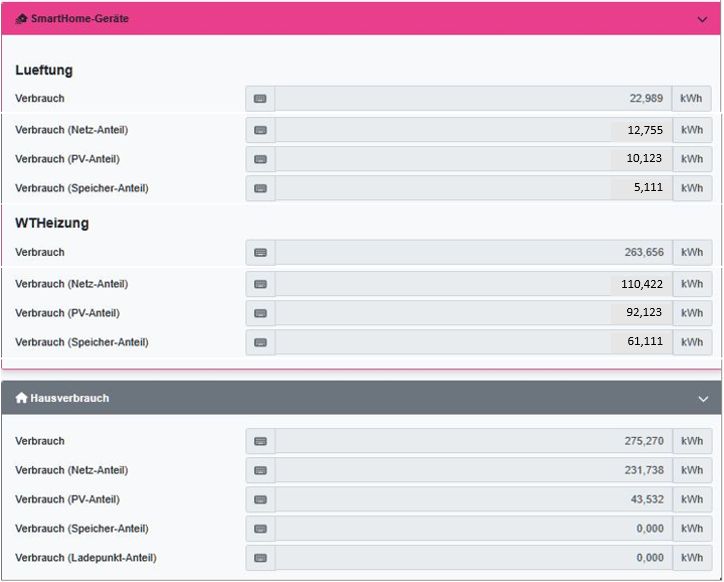Click keyboard icon for WTHeizung PV-Anteil
724x582 pixels.
[x=260, y=313]
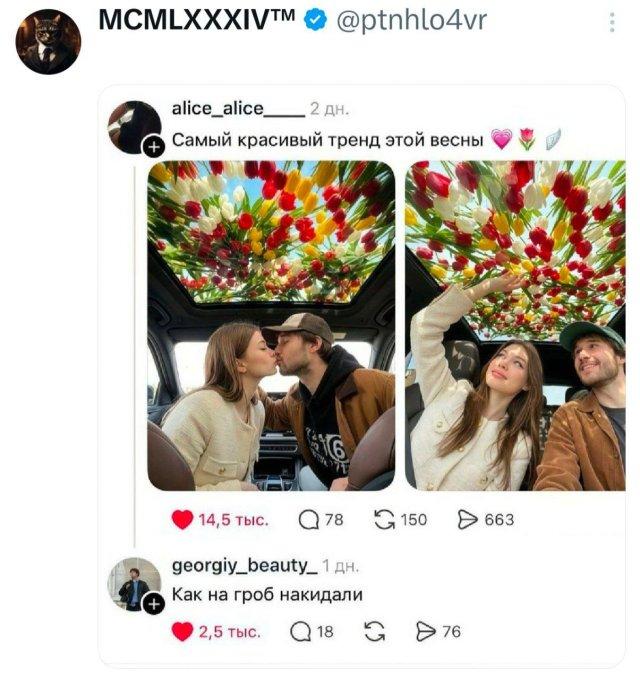640x679 pixels.
Task: Open MCMLXXXIV cat profile avatar
Action: pyautogui.click(x=48, y=42)

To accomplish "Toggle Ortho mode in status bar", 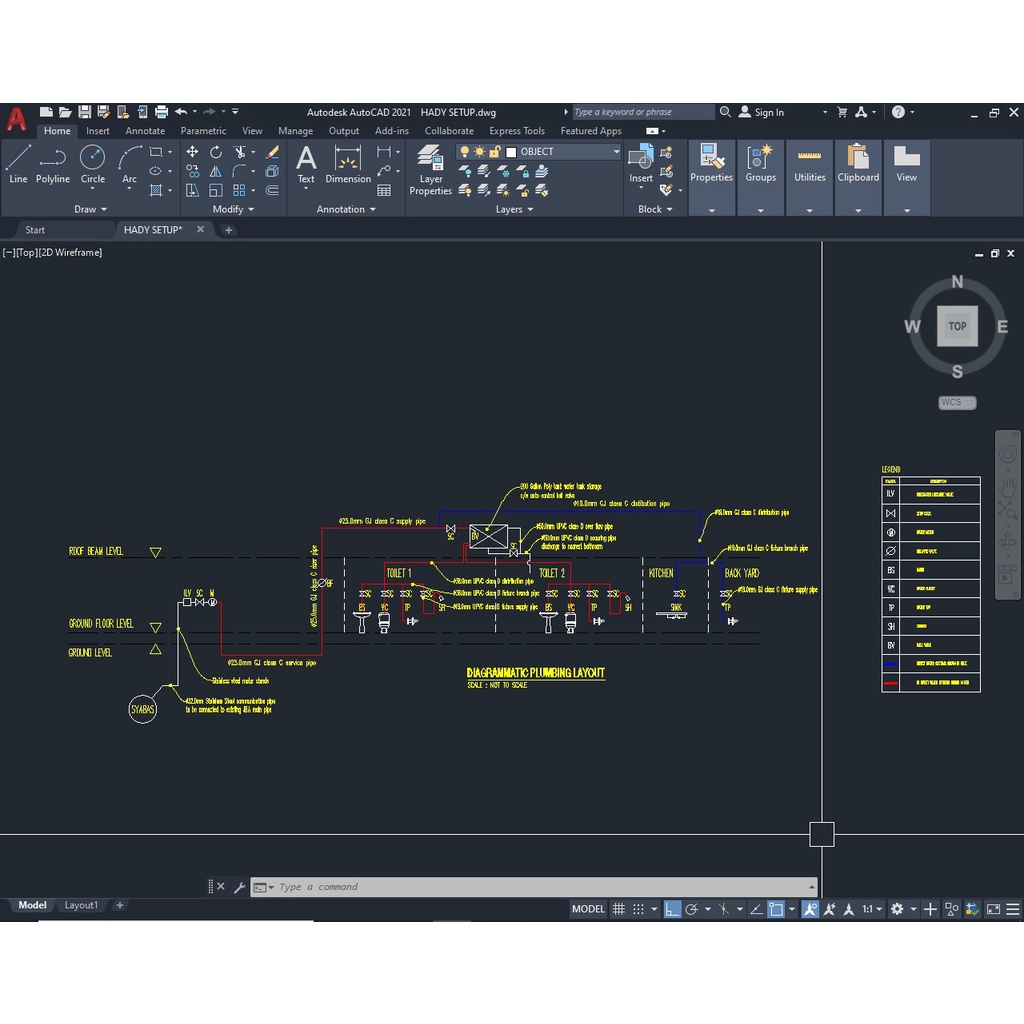I will (x=673, y=909).
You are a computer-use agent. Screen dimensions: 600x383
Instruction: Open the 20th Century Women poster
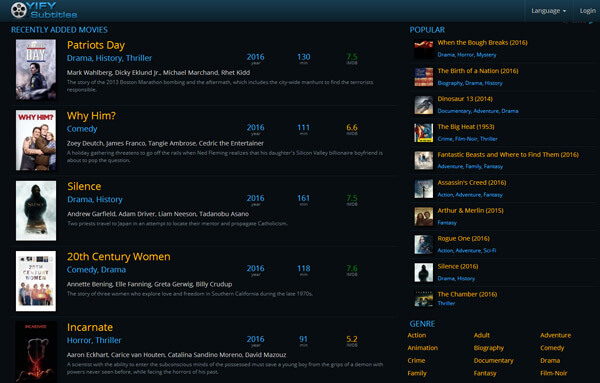36,281
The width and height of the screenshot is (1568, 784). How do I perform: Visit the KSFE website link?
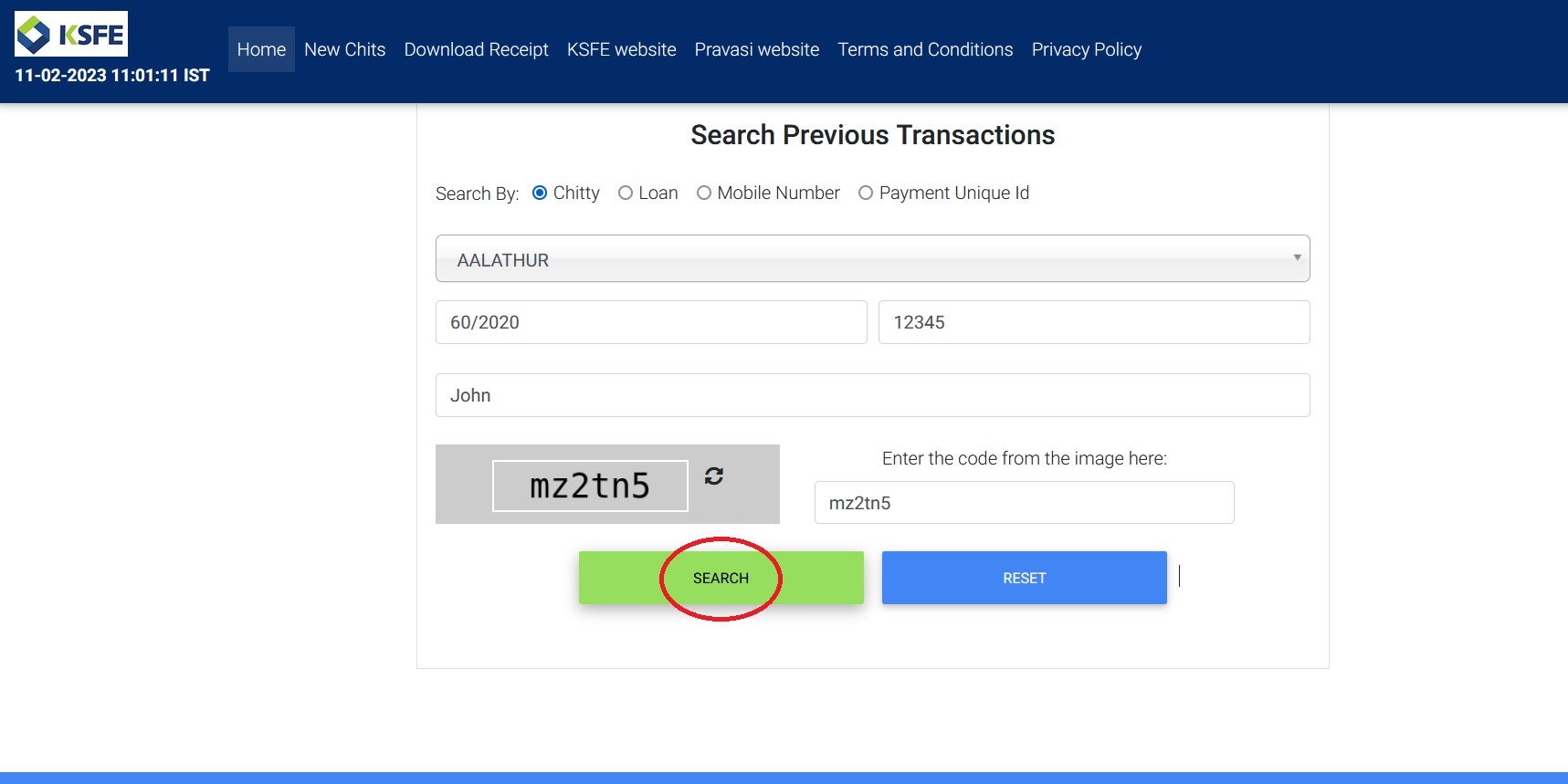tap(621, 49)
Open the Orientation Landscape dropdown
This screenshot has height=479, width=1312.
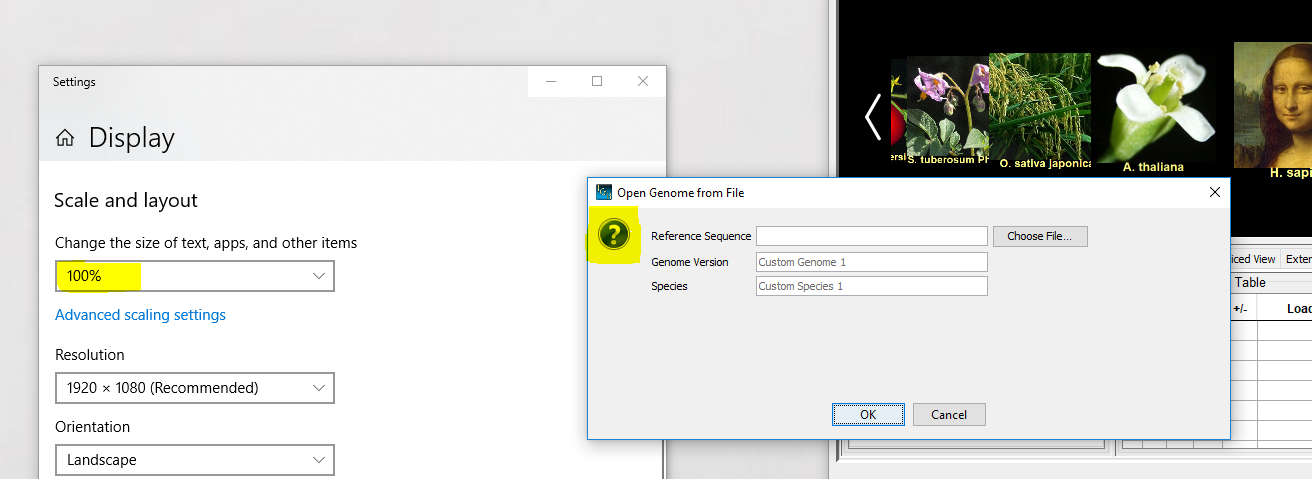click(x=194, y=460)
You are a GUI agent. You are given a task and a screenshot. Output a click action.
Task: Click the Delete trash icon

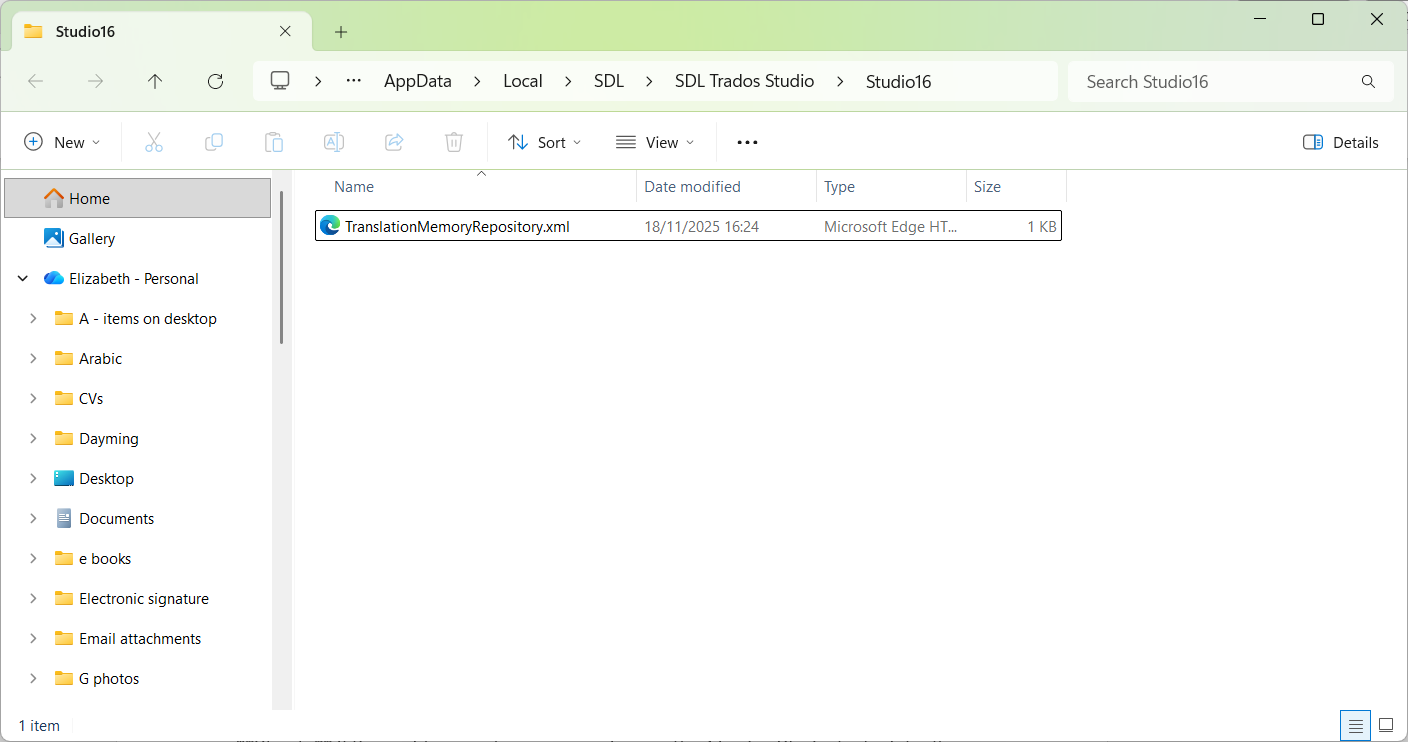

What you should do
When a line above includes the word "agent", please list that line.

Written answer
You are a computer-use agent. Screen dimensions: 600x383
You are a GUI agent. You are given a task and a screenshot. Output a click action.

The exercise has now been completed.